Housing is more than a physical structure—it has a profound impact on health. Enforcing housing codes is a primary strategy for breaking the link between poor housing and poor health.
The objective of this study was to determine whether machine learning algorithms can identify properties with housing code violations at a higher rate than inspector-informed prioritization. We also show how city data can be used to describe the prevalence and location of housing-related health risks, which can inform public health policy and programs.
This study took place in Chelsea, Massachusetts, a demographically diverse, densely populated, low-income city near Boston.

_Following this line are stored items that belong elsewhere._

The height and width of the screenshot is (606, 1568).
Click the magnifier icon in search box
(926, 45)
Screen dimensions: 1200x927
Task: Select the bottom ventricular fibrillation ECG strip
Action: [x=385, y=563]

Using data from 1611 proactively inspected properties, representative of the city's housing stock, we developed machine learning models to predict the probability that a given property would have (1) any housing code violation, (2) a set of high-risk health violations, and (3) a specific violation with a high risk to health and safety (overcrowding). We generated predicted probabilities of each outcome for all residential properties in the city (N = 5989).
Housing code violations were present in 54% of inspected properties, 85% of which were classified as high-risk health violations. We predict that if the city were to use integrated city data and machine learning to identify at-risk properties, it could achieve a 1.8-fold increase in the number of inspections that identify code violations as compared with current practices.
Given the strong connection between housing and health, reducing public health risk at more properties—without the need for additional inspection resources—represents an opportunity for significant public health gains. Integrated city data and machine learning can be used to describe the prevalence and location of housing-related health problems and make housing code enforcement more efficient, effective, and equitable in responding to public health threats.